(Beginning of Data extracts)

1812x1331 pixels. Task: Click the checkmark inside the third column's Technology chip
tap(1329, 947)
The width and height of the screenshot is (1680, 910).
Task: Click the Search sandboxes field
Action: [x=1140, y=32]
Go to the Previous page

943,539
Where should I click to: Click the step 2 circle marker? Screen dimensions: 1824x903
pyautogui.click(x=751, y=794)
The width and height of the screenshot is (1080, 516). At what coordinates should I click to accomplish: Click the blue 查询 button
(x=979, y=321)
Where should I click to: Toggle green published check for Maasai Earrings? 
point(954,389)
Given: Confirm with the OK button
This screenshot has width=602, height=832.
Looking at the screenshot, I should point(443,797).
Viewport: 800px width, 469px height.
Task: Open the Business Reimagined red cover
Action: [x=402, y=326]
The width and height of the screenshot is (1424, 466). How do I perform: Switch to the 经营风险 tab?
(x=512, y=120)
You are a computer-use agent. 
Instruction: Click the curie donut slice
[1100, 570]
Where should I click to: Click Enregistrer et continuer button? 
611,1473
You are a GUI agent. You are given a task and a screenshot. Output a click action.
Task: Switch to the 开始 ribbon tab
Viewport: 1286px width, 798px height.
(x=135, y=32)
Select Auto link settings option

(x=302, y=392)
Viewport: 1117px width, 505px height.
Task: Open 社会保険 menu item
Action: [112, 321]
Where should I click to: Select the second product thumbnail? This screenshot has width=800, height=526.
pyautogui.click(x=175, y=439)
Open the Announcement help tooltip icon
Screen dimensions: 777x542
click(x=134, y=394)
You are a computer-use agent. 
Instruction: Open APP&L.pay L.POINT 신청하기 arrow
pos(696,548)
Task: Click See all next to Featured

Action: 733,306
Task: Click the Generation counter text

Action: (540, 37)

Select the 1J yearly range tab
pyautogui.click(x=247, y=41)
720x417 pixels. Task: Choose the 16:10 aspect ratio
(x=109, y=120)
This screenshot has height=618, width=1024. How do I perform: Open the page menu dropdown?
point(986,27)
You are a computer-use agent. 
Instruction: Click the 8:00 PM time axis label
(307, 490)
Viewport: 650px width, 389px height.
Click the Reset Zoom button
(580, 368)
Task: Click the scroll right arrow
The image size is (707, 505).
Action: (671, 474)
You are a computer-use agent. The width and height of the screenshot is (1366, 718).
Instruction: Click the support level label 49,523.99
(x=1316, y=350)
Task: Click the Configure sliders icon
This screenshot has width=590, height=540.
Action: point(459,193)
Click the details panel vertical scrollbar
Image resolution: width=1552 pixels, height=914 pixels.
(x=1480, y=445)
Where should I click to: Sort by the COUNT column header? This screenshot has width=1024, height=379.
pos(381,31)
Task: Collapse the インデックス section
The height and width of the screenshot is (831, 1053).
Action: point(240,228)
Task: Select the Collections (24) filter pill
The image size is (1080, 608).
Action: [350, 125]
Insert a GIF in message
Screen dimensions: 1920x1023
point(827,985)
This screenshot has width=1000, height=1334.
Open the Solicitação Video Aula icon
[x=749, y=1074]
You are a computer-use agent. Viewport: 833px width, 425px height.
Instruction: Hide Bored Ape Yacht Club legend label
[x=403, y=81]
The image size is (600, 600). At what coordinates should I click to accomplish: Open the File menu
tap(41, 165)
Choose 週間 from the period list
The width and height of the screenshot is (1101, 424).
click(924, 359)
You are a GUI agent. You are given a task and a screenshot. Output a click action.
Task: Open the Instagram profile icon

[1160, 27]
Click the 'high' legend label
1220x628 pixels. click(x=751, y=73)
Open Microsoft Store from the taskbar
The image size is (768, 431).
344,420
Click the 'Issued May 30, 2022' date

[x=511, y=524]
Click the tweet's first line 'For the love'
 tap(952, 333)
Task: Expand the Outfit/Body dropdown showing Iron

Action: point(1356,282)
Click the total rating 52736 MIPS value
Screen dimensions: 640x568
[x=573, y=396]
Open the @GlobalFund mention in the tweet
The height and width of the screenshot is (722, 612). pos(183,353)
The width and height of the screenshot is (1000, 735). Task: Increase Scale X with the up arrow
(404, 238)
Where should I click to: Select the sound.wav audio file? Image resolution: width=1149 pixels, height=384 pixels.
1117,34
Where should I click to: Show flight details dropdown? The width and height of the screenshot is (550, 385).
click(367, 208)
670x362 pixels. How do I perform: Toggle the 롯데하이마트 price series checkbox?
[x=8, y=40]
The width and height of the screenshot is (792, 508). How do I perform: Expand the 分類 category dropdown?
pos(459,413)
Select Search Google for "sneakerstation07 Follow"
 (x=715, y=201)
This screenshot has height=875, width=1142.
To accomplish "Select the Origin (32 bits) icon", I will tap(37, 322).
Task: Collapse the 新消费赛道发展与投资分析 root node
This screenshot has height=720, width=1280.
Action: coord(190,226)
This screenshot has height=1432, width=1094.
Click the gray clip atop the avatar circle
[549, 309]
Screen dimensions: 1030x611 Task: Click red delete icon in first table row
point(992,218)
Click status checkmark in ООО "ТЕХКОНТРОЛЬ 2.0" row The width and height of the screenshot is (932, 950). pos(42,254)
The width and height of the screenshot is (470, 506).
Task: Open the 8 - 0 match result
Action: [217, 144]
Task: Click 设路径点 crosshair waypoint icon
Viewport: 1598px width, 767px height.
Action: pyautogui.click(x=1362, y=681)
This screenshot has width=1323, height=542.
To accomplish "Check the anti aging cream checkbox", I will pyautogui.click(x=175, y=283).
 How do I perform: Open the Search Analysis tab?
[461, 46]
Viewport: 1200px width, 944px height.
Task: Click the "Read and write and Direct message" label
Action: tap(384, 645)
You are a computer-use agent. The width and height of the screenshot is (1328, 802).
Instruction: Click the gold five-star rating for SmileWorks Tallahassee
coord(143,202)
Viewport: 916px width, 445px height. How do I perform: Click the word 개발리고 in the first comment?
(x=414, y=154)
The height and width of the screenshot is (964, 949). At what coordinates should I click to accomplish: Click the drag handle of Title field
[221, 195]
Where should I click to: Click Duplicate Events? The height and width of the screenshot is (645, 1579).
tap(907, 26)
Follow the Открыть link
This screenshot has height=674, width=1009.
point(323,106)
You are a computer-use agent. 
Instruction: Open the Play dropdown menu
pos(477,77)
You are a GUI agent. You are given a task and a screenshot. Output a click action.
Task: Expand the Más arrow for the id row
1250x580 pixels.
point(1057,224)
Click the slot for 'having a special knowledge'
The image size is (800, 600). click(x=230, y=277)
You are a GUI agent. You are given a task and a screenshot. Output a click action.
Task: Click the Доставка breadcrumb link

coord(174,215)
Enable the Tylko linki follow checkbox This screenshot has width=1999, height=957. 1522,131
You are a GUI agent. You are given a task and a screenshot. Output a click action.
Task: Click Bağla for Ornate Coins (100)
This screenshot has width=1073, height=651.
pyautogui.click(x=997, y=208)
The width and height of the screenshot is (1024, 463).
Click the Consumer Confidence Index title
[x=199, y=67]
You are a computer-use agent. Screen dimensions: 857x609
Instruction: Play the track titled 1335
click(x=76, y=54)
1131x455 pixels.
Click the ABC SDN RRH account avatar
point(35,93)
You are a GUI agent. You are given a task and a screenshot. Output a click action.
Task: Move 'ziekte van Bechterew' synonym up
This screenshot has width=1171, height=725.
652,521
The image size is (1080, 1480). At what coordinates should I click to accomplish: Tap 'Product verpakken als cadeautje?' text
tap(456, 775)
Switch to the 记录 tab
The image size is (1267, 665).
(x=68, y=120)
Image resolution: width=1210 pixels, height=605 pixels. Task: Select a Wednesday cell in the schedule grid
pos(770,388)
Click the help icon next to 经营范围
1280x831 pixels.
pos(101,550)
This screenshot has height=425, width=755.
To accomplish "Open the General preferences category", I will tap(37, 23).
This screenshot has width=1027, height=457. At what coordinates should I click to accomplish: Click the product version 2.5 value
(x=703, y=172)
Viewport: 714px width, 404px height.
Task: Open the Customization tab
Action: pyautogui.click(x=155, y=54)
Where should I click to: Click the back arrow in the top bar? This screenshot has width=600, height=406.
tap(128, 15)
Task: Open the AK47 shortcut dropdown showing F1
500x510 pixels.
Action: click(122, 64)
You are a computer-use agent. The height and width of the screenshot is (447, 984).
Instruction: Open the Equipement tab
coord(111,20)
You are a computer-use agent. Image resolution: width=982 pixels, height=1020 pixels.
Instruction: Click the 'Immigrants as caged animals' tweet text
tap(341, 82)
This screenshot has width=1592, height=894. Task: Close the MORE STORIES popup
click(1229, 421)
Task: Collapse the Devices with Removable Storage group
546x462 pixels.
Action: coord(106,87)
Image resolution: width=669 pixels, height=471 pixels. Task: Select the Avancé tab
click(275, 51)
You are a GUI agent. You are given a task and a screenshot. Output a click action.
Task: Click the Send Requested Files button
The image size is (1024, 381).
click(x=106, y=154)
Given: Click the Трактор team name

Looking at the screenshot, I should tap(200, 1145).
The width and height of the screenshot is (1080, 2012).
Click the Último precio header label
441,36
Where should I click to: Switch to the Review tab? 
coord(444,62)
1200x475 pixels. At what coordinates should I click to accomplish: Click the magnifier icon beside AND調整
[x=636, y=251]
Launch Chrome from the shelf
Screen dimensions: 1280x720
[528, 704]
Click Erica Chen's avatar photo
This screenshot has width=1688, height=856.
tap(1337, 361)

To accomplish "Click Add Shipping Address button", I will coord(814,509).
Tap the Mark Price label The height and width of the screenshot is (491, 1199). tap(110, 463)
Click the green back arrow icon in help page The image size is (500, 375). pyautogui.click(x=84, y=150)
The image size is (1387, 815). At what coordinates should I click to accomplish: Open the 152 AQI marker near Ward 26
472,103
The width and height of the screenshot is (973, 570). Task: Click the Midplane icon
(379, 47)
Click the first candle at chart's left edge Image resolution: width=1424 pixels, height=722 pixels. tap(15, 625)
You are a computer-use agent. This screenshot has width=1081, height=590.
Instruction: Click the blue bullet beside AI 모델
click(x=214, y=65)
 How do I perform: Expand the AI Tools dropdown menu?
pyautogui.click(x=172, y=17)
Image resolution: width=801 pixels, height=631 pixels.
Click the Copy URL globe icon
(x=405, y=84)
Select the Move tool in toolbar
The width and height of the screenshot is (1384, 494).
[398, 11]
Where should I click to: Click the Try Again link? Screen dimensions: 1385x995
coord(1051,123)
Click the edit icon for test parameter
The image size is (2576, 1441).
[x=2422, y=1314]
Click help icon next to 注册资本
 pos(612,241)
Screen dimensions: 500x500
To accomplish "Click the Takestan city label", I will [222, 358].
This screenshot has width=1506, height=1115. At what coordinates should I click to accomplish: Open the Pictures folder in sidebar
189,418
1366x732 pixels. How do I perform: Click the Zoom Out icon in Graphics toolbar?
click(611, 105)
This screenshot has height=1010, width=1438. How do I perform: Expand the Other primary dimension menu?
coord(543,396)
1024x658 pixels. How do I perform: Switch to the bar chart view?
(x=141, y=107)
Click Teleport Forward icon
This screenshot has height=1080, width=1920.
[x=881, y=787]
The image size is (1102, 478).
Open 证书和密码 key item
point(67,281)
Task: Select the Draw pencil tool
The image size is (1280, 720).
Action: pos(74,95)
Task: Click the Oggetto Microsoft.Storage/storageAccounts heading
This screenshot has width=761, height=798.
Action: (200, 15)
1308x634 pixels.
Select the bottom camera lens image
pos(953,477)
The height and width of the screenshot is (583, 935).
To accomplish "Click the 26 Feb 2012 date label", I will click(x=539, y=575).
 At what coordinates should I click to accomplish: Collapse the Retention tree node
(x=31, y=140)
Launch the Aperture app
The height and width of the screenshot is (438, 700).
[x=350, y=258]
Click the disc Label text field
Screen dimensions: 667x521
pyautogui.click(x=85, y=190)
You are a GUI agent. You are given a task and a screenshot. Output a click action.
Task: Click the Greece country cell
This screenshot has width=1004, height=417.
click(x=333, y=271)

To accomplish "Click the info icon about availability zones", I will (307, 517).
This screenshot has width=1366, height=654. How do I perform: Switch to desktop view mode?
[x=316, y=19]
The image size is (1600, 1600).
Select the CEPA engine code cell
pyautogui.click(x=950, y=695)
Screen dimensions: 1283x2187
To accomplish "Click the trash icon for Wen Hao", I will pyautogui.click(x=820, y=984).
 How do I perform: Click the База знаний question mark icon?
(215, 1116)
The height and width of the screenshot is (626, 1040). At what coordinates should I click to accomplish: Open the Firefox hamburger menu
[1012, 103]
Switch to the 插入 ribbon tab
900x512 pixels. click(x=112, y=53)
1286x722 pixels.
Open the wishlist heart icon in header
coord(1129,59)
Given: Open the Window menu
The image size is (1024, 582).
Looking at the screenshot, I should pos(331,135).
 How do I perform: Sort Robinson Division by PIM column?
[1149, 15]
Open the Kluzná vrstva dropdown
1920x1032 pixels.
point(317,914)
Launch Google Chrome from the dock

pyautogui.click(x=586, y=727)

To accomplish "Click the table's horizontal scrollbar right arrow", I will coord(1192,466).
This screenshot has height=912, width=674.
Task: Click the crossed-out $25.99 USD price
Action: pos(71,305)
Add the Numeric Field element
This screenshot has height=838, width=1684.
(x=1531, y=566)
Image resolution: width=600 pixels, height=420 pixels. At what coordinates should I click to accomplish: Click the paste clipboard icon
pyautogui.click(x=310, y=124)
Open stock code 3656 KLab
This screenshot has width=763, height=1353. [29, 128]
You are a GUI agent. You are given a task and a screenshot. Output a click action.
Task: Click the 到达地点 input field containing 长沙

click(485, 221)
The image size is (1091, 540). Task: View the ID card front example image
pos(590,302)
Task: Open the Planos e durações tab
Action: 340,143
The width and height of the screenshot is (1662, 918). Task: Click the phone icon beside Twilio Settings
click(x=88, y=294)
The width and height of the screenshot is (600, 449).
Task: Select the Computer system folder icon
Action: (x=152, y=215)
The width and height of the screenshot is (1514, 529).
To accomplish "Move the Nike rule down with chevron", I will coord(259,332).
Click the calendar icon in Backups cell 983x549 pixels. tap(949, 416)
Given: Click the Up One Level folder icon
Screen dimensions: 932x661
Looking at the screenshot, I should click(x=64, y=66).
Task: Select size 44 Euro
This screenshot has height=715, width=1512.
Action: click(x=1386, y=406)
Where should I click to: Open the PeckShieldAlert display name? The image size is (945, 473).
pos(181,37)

(End of Data extracts)

*What is required*
Find each line of the data above that holds the word "Storage", then copy it.

*Solution to this exercise*
Task: Collapse the Devices with Removable Storage group
Task: Click the Oggetto Microsoft.Storage/storageAccounts heading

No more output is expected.